Are Glasses A Substitute for Vision Therapy?

Optometric vision therapy (OVT) involves a significant commitment.  There is a commitment of time in order to travel back and forth weekly to the optometrist’s office.  There is of course a certain expense involved in order to achieve the best outcome.  Staff must be trained well in helping to provide this specialty service, and state of the art practices invest in advanced technologies.  Not all insurance carriers reimburse the patient for vision therapy.  It would therefore be very attractive if a simple pair of glasses could take the place of the commitment required to succeed through vision therapy.  After all, who wouldn’t hope that a simple crutch, brace or appliance could substitute for the need to undertake months if not years of physical, occupational or speech therapy?  Much as the answer is there is no magic bullet for any other form of therapy, there are no lenses or prisms that can substitute for what can be accomplished through office based optometric vision therapy.
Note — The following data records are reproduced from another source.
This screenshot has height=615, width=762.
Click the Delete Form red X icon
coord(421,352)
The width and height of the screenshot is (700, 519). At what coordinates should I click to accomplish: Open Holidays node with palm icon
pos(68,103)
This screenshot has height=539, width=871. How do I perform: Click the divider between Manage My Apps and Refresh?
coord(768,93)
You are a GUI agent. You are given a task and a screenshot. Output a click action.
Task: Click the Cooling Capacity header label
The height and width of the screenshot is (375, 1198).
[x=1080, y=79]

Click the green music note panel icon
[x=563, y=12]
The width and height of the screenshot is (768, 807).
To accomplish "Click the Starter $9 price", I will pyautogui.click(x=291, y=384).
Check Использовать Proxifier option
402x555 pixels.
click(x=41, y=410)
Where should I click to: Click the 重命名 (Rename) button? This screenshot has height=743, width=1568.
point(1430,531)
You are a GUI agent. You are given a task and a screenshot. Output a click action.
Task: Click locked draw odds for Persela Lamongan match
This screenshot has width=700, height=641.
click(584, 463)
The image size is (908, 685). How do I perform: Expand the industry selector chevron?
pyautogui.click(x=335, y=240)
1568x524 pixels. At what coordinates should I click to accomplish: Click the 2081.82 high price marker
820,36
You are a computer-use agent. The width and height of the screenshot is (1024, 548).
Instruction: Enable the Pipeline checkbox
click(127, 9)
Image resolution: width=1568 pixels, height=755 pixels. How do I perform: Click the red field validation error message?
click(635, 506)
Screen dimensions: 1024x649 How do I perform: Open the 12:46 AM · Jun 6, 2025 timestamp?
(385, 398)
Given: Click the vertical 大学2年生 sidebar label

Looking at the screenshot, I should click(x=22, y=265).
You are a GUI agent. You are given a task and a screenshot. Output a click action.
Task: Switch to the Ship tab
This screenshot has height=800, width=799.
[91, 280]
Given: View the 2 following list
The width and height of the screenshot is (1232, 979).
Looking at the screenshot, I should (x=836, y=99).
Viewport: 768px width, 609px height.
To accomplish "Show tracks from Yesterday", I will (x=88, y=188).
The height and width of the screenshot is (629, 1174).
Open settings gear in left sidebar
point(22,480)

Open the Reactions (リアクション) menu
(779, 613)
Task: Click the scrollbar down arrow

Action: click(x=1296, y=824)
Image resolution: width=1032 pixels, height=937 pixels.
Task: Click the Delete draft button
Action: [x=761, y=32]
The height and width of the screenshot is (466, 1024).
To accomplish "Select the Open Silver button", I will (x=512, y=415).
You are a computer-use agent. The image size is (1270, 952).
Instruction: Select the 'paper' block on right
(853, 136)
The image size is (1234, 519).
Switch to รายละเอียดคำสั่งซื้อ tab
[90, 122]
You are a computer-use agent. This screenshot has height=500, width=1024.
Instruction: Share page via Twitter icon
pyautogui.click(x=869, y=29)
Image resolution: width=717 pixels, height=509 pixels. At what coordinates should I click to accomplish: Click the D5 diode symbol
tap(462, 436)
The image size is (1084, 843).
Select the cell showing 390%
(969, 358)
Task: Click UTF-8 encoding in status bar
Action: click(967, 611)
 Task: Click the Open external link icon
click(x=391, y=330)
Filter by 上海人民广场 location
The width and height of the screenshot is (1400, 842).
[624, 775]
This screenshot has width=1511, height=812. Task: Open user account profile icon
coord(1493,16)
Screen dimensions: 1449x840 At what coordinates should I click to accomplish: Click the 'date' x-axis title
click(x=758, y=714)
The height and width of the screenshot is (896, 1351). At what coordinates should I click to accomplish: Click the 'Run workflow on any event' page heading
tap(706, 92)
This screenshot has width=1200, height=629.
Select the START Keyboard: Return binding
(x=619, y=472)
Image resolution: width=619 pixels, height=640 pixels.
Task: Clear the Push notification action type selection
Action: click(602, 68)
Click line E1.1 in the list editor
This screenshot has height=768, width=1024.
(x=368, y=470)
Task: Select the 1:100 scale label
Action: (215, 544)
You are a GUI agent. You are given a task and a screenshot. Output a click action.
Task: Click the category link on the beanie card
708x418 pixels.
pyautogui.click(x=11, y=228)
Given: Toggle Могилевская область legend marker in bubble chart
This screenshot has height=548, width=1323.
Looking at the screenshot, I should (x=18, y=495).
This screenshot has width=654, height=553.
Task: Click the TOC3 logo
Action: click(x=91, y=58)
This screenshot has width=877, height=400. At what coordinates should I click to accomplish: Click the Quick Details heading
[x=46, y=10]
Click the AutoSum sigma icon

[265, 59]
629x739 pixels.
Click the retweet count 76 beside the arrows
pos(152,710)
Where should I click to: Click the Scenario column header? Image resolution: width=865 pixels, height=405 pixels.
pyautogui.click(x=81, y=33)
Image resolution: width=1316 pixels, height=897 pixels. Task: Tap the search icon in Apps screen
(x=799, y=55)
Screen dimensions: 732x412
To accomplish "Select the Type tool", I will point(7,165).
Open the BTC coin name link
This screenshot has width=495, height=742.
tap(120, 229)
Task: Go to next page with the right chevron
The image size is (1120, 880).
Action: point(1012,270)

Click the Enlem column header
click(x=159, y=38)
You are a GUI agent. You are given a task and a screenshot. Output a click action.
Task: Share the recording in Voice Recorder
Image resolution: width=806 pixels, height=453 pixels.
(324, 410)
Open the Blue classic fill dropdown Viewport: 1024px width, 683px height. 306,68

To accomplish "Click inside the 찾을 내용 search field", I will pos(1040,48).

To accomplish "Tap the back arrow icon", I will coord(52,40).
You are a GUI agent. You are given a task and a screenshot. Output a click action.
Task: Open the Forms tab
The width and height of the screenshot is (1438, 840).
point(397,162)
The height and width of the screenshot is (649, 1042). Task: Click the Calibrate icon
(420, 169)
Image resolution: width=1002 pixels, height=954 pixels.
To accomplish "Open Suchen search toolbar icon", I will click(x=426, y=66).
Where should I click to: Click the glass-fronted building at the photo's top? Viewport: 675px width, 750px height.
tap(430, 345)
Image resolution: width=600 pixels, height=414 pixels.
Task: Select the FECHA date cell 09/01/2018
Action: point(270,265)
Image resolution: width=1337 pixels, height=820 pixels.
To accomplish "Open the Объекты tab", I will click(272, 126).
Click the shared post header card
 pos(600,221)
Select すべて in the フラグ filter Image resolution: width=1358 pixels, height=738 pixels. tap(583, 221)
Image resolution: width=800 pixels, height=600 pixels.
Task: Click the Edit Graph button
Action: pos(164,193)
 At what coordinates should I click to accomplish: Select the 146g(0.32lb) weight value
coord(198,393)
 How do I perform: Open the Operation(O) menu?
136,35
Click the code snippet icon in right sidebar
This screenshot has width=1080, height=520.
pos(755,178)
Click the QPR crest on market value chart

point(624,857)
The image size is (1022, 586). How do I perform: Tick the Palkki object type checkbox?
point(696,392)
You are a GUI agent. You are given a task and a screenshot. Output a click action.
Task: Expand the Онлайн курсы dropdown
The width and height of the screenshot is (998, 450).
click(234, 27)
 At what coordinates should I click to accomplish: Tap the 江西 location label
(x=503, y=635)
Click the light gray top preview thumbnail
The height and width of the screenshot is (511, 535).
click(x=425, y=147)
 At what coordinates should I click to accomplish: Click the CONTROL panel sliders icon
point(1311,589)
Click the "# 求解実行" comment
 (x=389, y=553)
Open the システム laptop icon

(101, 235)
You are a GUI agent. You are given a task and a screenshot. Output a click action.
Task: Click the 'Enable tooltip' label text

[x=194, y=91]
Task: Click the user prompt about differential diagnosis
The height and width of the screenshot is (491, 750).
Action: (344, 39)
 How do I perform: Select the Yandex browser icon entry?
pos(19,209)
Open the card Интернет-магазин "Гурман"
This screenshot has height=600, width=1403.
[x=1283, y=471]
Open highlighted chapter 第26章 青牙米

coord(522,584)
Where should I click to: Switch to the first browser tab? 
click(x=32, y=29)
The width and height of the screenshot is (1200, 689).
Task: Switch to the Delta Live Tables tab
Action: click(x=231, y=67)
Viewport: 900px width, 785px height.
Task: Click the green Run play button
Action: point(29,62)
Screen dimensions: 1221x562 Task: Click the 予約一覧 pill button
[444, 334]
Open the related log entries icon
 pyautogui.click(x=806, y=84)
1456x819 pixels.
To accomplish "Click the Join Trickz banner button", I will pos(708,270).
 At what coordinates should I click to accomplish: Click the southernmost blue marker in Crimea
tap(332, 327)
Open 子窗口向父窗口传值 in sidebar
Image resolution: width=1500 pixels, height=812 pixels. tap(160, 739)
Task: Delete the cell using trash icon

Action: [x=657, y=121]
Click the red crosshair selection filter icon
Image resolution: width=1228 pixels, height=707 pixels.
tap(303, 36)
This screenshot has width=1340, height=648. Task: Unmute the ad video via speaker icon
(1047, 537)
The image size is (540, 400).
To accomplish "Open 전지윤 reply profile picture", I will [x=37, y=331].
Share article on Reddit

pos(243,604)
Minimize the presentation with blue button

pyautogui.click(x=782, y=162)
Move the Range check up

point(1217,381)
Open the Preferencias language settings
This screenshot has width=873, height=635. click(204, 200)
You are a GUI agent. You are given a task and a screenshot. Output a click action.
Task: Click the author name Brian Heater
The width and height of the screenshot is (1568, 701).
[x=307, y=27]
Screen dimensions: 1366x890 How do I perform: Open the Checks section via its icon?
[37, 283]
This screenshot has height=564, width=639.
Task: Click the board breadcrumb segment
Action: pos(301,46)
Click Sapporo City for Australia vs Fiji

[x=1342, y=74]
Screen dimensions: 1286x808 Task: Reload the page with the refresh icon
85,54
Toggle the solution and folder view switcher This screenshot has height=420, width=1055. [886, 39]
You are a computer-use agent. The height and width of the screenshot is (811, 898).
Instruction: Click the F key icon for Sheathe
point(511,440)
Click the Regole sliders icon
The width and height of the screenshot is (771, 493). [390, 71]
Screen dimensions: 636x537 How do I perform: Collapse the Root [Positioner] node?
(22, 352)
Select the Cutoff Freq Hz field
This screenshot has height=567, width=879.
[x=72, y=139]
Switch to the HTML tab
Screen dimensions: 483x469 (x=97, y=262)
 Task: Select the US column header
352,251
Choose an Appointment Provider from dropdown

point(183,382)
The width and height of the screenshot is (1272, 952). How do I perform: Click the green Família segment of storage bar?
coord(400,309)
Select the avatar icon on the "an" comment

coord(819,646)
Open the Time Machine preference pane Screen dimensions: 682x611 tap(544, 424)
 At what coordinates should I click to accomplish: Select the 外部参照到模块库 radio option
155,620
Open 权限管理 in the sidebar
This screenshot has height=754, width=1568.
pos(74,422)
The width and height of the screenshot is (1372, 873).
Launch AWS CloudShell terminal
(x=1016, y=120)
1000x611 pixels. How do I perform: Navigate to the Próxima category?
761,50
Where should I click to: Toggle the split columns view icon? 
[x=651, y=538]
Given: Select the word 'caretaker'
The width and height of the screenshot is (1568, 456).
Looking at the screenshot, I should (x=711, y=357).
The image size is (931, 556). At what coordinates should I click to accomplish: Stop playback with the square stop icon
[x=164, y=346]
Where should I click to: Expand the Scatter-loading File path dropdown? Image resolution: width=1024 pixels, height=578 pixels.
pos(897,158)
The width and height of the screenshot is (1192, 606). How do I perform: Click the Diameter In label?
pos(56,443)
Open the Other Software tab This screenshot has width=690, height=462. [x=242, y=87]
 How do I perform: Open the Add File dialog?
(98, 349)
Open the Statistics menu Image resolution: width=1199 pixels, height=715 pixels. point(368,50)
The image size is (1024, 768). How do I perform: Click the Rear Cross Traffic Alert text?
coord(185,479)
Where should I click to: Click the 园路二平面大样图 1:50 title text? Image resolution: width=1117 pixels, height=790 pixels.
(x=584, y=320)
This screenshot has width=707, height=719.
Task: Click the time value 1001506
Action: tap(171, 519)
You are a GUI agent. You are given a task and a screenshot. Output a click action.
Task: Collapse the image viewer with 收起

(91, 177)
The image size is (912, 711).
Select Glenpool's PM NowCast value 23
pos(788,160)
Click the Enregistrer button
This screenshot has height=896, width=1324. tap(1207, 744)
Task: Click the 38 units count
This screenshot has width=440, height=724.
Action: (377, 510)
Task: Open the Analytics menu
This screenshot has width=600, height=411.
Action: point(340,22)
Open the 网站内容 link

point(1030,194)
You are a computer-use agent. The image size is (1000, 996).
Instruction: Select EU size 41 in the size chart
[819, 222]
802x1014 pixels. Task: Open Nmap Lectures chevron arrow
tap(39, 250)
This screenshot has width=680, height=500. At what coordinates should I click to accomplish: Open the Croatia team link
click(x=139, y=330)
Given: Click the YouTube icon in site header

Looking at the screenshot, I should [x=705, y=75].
Here is an interesting exchange from the forum  The question posed is:

“I am looking for an eye Dr. that is experienced in treating dyslexia. A couple of pple recommended a top Dr. named Dr. Clyde Alexander from UK. Does anyone have anything to say about him???”

The first comment offered in reply is:

“My DH has prism glasses – AFAIK they aren’t difficult to make. He has had worlds of improvement since he got them about 4 months ago from a local neuro-opthamologist.”

So what do prism glasses look like?  In the amount usually prescribed for children who are having developmental or learning problems, or other types of special needs, they look like any other pair of glasses.  They can be combined with any prescription lens power, and can incorporate any colored tint or anti-glare lens coating or treatment.  The most common use of prism is base-in reading glasses for convergence insufficiency (CI).  Is there any research about the effectiveness of these glasses?  Absolutely, and it does not support the magic bullet theory.  In 2005 the CITT Investigator group completed a randomized clinical trial comparing the effectiveness of base-in prism reading glasses and placebo reading glasses. The results, published in the British Journal of Ophthalmology, showed that the base-in prism glasses were no more effective than placebo glasses. Their conclusion was that base-in prism reading glasses is not an effective treatment for children with symptomatic CI.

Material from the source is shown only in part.